History of the Indiana Animal Disease Diagnostic Laboratory

Upon our opening in 1912, the Indiana Animal Disease Diagnostic Laboratory (ADDL) served as a testing laboratory for vaccines and antisera in the prevention and control of hog cholera. Hog cholera decimated swine herds in Indiana and other swine producing states from the mid-1850s until the vaccine was developed in the early 1900s. This early version of the ADDL produced and sold hog cholera vaccine for the Vet Science department of the Purdue Ag Experiment Station, and these Purdue scientists were instrumental to the control of hog cholera in Indiana.

The Indiana Animal Disease and Diagnostic Laboratory at Purdue University and Heeke Animal Disease Laboratory have held full accreditation for all species from the American Associations of Veterinary Laboratory Diagnosticians continually since its first visit in 1976.

In the early 1930s, testing for Brucellosis, also known as Bang's Disease, was added. Brucellosis was recognized in the late 1920s as a disease which might be transmissible to humans by the consumption of raw milk. In 1945, Indiana appropriated money toward the eradication of Brucellosis, which funded an integral part of the ADDL's mission for the coming decades.

The Animal Disease Diagnostic Laboratory was established in Section 1, Chapter 68 of the Act of 1945, by the Indiana Legislature. This was one of the first facilities in the United States dedicated exclusively to the diagnosis of animal diseases. The first official ADDL facility opened on Purdue campus in 1947.

In 1957, the Indiana General Assembly authorized the establishment of a School of Veterinary Science and Medicine at Purdue University. At this time, the ADDL facility had been operational for about ten years and became an integral part of the School of Veterinary Medicine. Additional remodels in the 1960s and 1970s created space for avian and mammalian necropsies, expanded toxicology and virology services, and more.

In 1991, the current ADDL laboratory building on Purdue's campus completed construction, and was dedicated on June 11.

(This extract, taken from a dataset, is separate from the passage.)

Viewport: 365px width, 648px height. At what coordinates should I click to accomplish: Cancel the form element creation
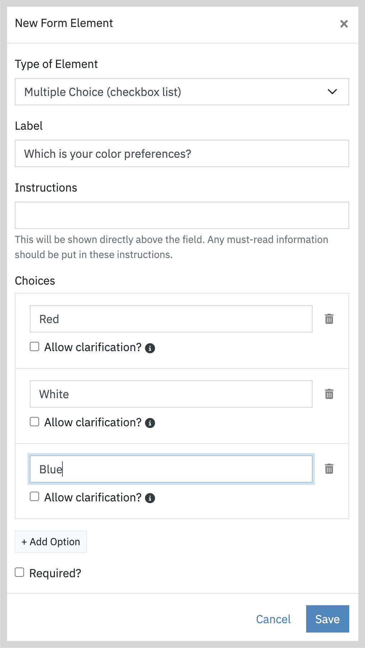(273, 619)
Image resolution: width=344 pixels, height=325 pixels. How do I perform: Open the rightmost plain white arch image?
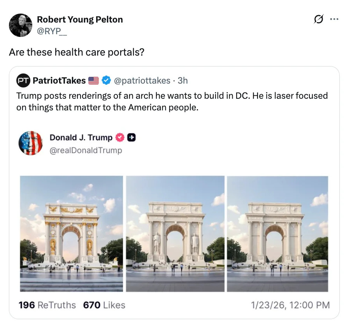point(277,233)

A second diagnostic laboratory was established in 1969 at the Southern Indiana Purdue Agricultural Center (SIPAC) to serve the poultry industry in Southern Indiana. An addition to the SIPAC facility in 1977 provided mammalian diagnostic services to this region.

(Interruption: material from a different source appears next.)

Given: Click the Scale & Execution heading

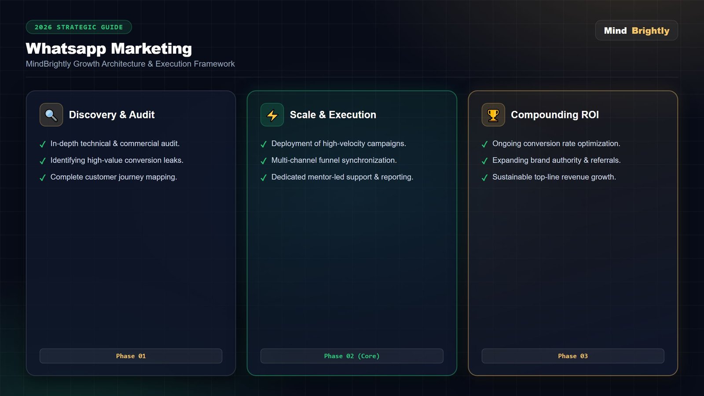Looking at the screenshot, I should (x=333, y=115).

In 1998, this facility was renamed the Dennis R. Heeke ADDL at the Southern Indiana Purdue Agricultural Center, commonly known as HEEKE. Dennis Heeke was a former Indiana Representative who served for 17 consecutive terms, and whose dedication to animal agriculture and the poultry industry helped fund SIPAC and support the agricultural and veterinary industries in the region.

Thanks to the dedicated efforts of the ADDL, Indiana was declared free of Brucellosis in 1992, and declared free of Pseudorabies in 2000. Today we are proud to serve the state of Indiana, in conjunction with Purdue University, and be home to over 90 scientists, in eleven diagnostic discipline sections and located in two strategic areas of the state. We are also proud members of the USDA-APHIS National Animal Health Laboratory Network (NAHLN) and the FDA CVM Veterinary Laboratory Information & Response Network (Vet-LIRN).